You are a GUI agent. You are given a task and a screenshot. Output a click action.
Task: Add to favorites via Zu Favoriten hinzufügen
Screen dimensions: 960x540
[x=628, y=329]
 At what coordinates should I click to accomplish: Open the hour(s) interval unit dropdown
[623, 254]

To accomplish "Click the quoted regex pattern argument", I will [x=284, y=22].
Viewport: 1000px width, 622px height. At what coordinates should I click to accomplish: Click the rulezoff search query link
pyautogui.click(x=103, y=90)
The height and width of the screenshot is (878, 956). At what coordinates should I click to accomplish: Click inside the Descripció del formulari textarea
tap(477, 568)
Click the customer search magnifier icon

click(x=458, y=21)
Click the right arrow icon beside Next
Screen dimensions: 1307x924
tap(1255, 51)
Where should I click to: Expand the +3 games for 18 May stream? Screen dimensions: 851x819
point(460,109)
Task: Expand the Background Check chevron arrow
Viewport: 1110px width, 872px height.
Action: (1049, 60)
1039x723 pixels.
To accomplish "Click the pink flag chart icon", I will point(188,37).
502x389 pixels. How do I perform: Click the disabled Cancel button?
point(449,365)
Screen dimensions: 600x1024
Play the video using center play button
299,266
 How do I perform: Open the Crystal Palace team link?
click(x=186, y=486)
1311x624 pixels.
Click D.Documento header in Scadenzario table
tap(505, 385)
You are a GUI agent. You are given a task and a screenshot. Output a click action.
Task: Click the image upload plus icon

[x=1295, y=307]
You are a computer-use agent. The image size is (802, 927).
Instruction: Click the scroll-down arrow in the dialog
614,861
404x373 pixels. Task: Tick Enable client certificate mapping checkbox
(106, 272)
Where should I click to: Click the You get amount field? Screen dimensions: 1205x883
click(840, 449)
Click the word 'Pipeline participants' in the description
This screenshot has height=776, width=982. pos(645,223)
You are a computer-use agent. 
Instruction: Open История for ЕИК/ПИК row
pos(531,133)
◆ ◆ ◆ ◆ ◆ ◆ ◆
• PROBLEM REQUIREMENTS
What is needed is an exact, complete copy of the entries above.

• EXPECTED ANSWER
You are a GUI agent. You are given a task and a screenshot. Output a click action.
Task: Add to favorites via Zu Favoriten hinzufügen
Screen dimensions: 960x540
[x=628, y=329]
 At what coordinates should I click to accomplish: Open the hour(s) interval unit dropdown
[623, 254]

To accomplish "Click the quoted regex pattern argument", I will [x=284, y=22].
Viewport: 1000px width, 622px height. At what coordinates should I click to accomplish: Click the rulezoff search query link
pyautogui.click(x=103, y=90)
The height and width of the screenshot is (878, 956). At what coordinates should I click to accomplish: Click inside the Descripció del formulari textarea
tap(477, 568)
Click the customer search magnifier icon

click(x=458, y=21)
Click the right arrow icon beside Next
Screen dimensions: 1307x924
tap(1255, 51)
Where should I click to: Expand the +3 games for 18 May stream? Screen dimensions: 851x819
point(460,109)
Task: Expand the Background Check chevron arrow
Viewport: 1110px width, 872px height.
Action: (1049, 60)
1039x723 pixels.
To accomplish "Click the pink flag chart icon", I will point(188,37).
502x389 pixels. How do I perform: Click the disabled Cancel button?
point(449,365)
Screen dimensions: 600x1024
Play the video using center play button
299,266
 How do I perform: Open the Crystal Palace team link?
click(x=186, y=486)
1311x624 pixels.
Click D.Documento header in Scadenzario table
tap(505, 385)
You are a GUI agent. You are given a task and a screenshot. Output a click action.
Task: Click the image upload plus icon

[x=1295, y=307]
You are a computer-use agent. The image size is (802, 927).
Instruction: Click the scroll-down arrow in the dialog
614,861
404x373 pixels. Task: Tick Enable client certificate mapping checkbox
(106, 272)
Where should I click to: Click the You get amount field? Screen dimensions: 1205x883
click(840, 449)
Click the word 'Pipeline participants' in the description
This screenshot has height=776, width=982. pos(645,223)
You are a computer-use agent. 
Instruction: Open История for ЕИК/ПИК row
pos(531,133)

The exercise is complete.